* **Listed entries**
========================

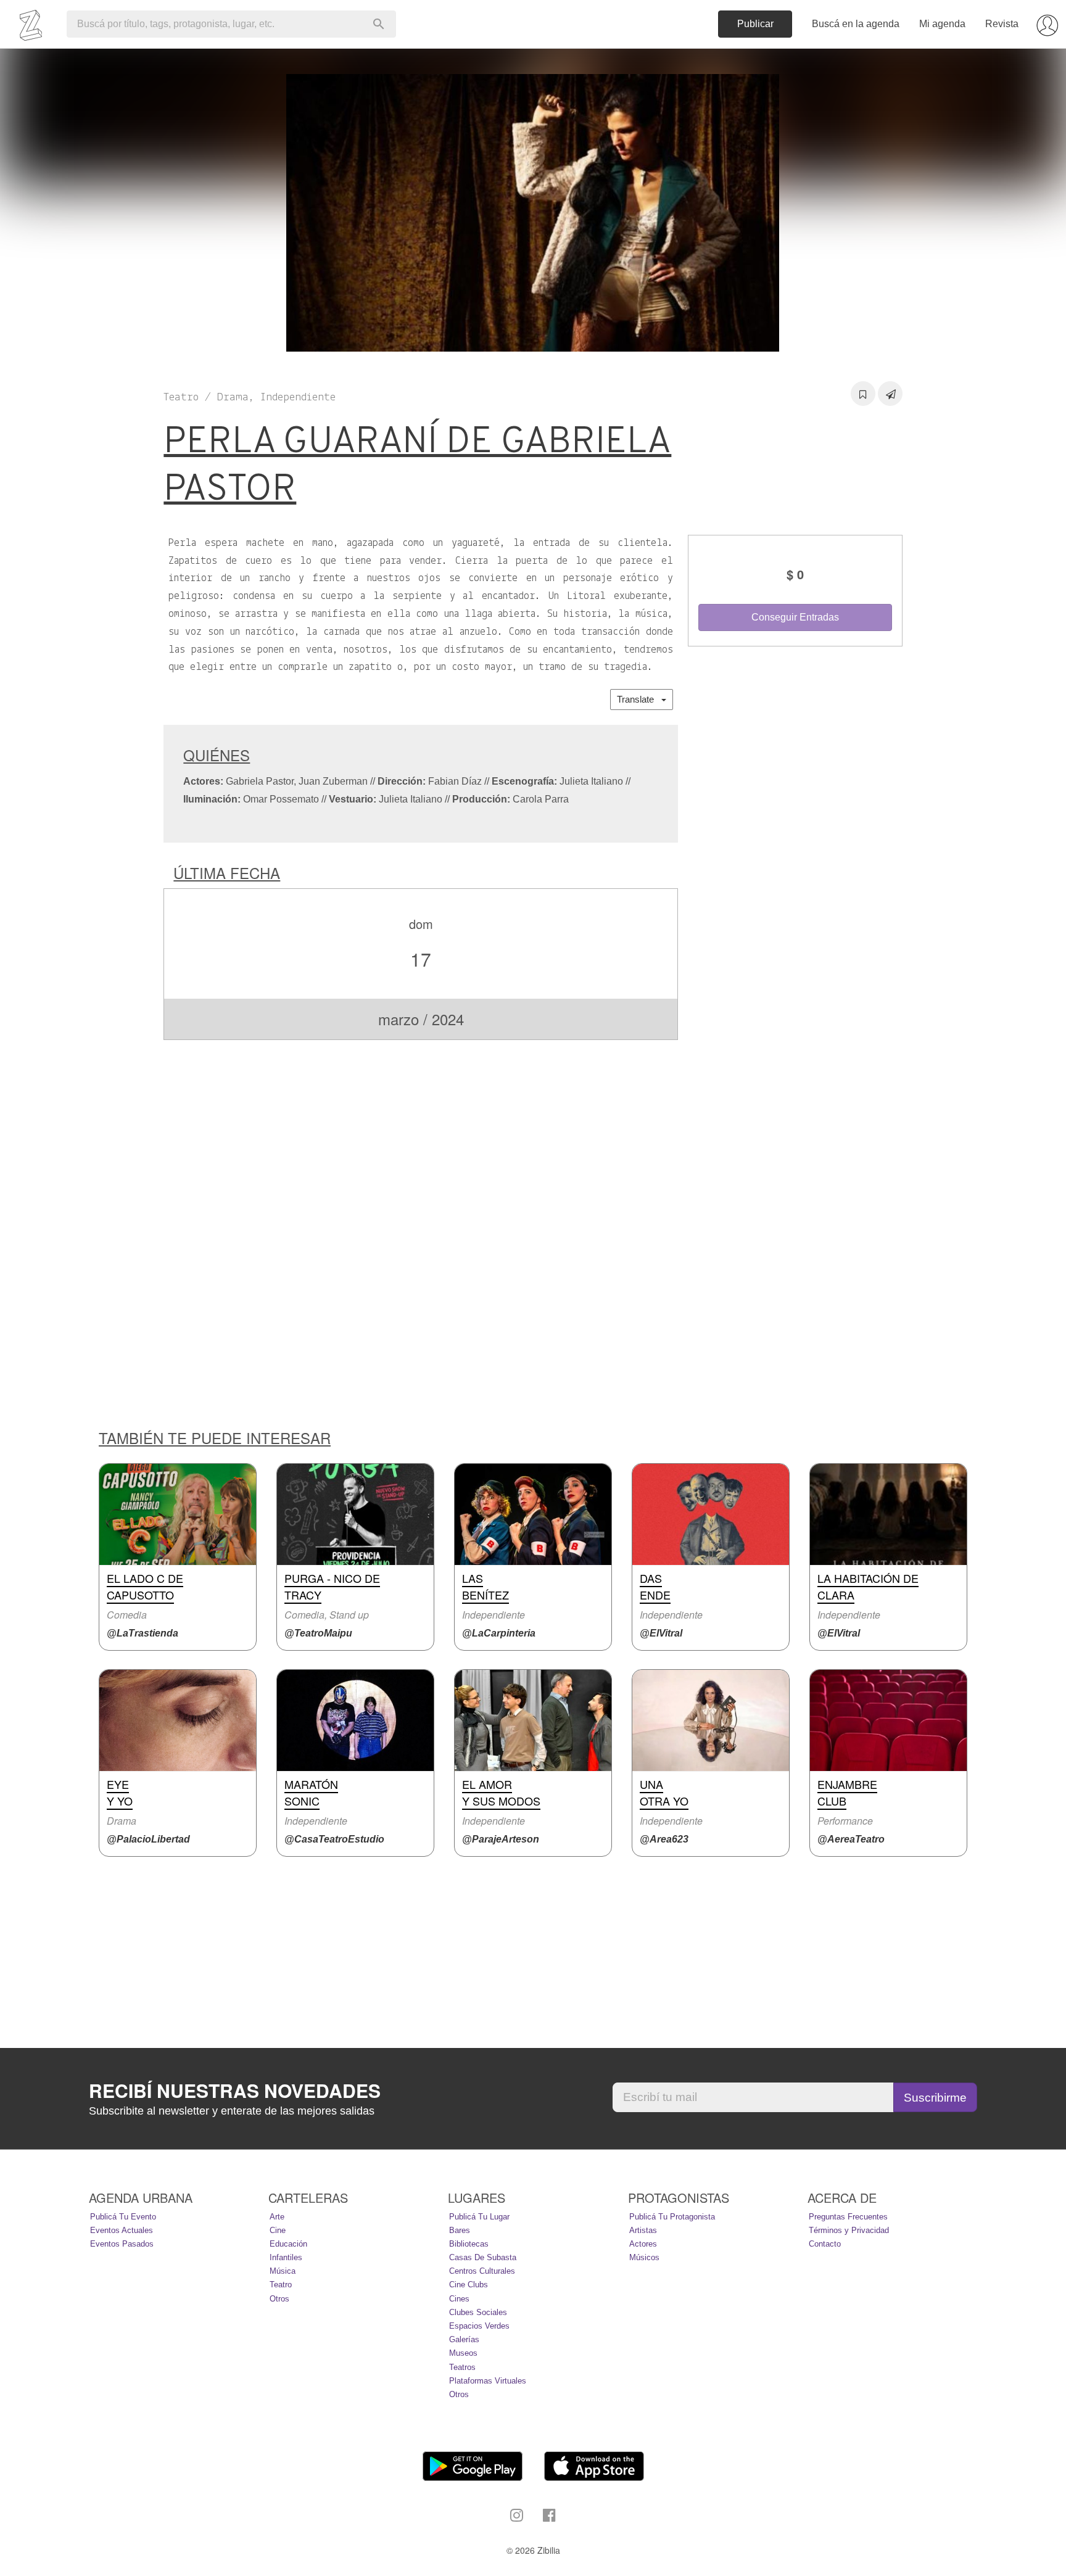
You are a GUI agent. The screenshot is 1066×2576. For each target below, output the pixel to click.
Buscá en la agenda (855, 24)
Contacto (825, 2243)
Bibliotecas (469, 2243)
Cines (459, 2298)
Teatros (462, 2367)
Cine (278, 2230)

========================

* **Work request**
Any images must be dropped; all other material is to be printed exactly.

* **Result of this exercise**
You are a GUI agent. The screenshot is 1066×2576. For each target below, output the pixel to click.
Buscá en la agenda (855, 24)
Contacto (825, 2243)
Bibliotecas (469, 2243)
Cines (459, 2298)
Teatros (462, 2367)
Cine (278, 2230)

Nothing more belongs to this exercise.